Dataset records
┌────────
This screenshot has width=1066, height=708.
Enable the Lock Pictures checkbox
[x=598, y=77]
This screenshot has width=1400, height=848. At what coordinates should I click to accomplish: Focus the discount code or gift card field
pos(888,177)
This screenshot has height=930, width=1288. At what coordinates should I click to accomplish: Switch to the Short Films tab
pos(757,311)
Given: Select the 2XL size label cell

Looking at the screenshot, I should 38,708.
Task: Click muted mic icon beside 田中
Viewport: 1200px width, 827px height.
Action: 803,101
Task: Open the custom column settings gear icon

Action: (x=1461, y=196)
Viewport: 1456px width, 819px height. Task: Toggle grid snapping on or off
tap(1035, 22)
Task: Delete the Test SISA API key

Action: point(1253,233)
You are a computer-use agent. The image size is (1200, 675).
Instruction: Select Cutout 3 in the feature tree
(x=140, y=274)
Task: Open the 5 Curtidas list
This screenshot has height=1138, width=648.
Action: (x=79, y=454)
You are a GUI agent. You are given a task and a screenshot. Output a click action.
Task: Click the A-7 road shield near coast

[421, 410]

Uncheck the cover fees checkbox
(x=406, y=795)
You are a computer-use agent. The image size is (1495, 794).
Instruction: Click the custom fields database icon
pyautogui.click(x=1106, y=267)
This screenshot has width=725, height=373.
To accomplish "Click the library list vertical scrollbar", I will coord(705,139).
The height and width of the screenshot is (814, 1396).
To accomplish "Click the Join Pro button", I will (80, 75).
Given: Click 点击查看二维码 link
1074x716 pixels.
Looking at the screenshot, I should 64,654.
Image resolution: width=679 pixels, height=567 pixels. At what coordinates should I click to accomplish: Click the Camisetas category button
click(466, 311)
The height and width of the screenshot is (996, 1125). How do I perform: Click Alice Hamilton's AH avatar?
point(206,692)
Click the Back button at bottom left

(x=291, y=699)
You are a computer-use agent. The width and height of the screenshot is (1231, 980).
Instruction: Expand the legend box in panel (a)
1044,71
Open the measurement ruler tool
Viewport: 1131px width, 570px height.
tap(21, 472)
└────────
→ Work to do:
Rewrite the listing between the lines holding "Viewport: 1456px width, 819px" and "pyautogui.click(x=1106, y=267)", inclusive, as a two-column CSV headed instruction and output. Give one row per instruction, with its text under instruction and its answer under output, each in a single quoted field with line breaks replaced by spaces.

→ Completed exercise:
instruction,output
"Viewport: 1456px width, 819px height. Task: Toggle grid snapping on or off","tap(1035, 22)"
"Task: Delete the Test SISA API key","Action: point(1253,233)"
"You are a computer-use agent. The image size is (1200, 675). Instruction: Select Cutout 3 in the feature tree","(x=140, y=274)"
"Task: Open the 5 Curtidas list This screenshot has height=1138, width=648.","Action: (x=79, y=454)"
"You are a GUI agent. You are given a task and a screenshot. Output a click action. Task: Click the A-7 road shield near coast","[421, 410]"
"Uncheck the cover fees checkbox","(x=406, y=795)"
"You are a computer-use agent. The image size is (1495, 794). Instruction: Click the custom fields database icon","pyautogui.click(x=1106, y=267)"